Disclosure: My review copy was courtesy of HarperCollins.

Monday, September 11, 2017

The Good Daughter

The Good Daughter by Karin Slaughter
HarperCollins: 8/8/17
hardcover; 528 pages
ISBN-13: 9780062430243

The Good Daughter by Karin Slaughter is an outstanding, intense, exemplary, very highly recommended thriller. It will grab your attention from the first page, become an obsession, and consume every free second while wringing every emotion out of you. Seriously - this novel is excellent.

The prologue opens twenty-eight years ago. After their Pikeville, GA, home had been burned down by someone who didn't like their father, attorney Rusty Quinn, the family moved into an old farm house. Sisters Charlotte (Charlie) and Samantha (Sam) Quinn were in the kitchen with their mother, Gamma, when Zach Culpepper and an accomplice broke into their home, looking for their father. Rusty wasn't there so the men terrorized his family, murdering Gamma, and then traumatize and harm the two sisters, leaving both physically and psychologically damaged.

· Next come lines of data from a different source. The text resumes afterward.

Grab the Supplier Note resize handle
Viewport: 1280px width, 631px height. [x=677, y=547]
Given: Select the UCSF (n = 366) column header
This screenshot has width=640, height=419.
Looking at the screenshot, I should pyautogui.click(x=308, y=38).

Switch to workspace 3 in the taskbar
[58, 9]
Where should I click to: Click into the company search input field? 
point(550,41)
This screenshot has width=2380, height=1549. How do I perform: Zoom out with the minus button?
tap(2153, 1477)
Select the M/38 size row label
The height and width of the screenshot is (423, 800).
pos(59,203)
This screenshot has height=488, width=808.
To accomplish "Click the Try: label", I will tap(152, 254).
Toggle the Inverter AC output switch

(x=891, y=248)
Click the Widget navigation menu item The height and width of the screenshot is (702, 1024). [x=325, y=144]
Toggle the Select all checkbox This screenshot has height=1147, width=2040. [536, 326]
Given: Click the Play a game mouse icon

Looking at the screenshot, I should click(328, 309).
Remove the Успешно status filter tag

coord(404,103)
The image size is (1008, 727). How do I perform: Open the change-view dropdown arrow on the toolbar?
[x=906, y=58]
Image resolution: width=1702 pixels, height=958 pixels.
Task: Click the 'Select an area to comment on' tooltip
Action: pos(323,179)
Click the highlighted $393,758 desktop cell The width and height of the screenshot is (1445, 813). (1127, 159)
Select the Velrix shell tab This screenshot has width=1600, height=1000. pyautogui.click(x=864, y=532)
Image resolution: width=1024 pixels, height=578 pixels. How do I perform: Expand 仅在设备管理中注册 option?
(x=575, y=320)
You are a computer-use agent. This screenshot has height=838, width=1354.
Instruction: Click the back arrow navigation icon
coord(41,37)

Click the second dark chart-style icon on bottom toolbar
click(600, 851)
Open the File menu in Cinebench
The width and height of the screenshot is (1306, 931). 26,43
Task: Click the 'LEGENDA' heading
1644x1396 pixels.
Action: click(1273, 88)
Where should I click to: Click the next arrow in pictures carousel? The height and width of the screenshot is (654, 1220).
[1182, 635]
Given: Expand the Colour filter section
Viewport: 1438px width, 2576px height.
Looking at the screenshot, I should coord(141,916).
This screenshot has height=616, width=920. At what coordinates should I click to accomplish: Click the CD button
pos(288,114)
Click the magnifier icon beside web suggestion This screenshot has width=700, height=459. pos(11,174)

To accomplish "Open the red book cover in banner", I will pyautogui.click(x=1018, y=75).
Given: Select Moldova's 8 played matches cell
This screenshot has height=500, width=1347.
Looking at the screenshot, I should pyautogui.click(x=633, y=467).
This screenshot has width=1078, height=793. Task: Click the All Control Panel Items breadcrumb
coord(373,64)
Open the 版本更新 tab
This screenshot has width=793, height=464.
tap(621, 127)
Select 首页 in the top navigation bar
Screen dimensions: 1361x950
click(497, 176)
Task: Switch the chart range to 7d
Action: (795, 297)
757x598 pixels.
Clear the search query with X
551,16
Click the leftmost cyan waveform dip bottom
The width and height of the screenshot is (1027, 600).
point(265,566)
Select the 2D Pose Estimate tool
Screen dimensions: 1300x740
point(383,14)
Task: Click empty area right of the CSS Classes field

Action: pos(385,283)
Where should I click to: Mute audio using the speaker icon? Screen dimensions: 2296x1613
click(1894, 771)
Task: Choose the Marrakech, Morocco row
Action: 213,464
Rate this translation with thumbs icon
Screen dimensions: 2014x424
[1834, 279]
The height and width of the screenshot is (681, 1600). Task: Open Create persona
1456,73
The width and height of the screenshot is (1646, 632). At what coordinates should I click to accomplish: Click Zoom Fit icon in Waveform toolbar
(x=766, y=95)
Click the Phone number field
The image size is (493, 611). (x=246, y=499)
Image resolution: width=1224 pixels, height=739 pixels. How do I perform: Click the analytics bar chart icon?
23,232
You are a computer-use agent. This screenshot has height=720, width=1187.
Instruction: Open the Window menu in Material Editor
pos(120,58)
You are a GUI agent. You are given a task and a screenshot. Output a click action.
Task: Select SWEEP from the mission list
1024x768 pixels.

Charlie is the good daughter. She is a lawyer, like her father, and still living in Pikeville. She is currently separated from her husband, ADA Ben Bernard, when she makes a poor life choice. This results in her inadvertently being on the scene and a witness to a horrible crime and tragedy that takes place in the local middle school.  The crime horrifies the whole town and causes Charlie to flashback to the trauma from her childhood. Naturally, Rusty, who believes everyone deserves an advocate, will take on the defense.

The Good Daughter is a wonderfully complex multilayered novel. There is heart-wrenching violence, conflicted emotions and struggles alongside humorous and heart-breaking scenes. The writing is, as expected from Slaughter, excellent - sophisticated, detailed, and intricate. The plot is perfectly presented, with the present day contrasted with past events as more information slowly comes to light. The setting, the character development, the twists... are all perfectly executed. It held my rapt attention from beginning, tossed me around through oh-so-many new developments, had me a messy-crying mess at one point, and finally left me speechless and breathless at the end.

How many ways can I extol Slaughter for The Good Daughter? This is a must-read for all fans of thrillers/crime novels. Really, read it. It is an extremely rare you-will-miss-your-flight-if-you-are-reading-it-while-in-an-airport novel. Read it first, then take the flight. You will thank me for very highly recommending it and then I predict you will look at Slaughter's other novels.

Disclosure: I received a copy of this book courtesy of HarperCollins for TLC Book Tours.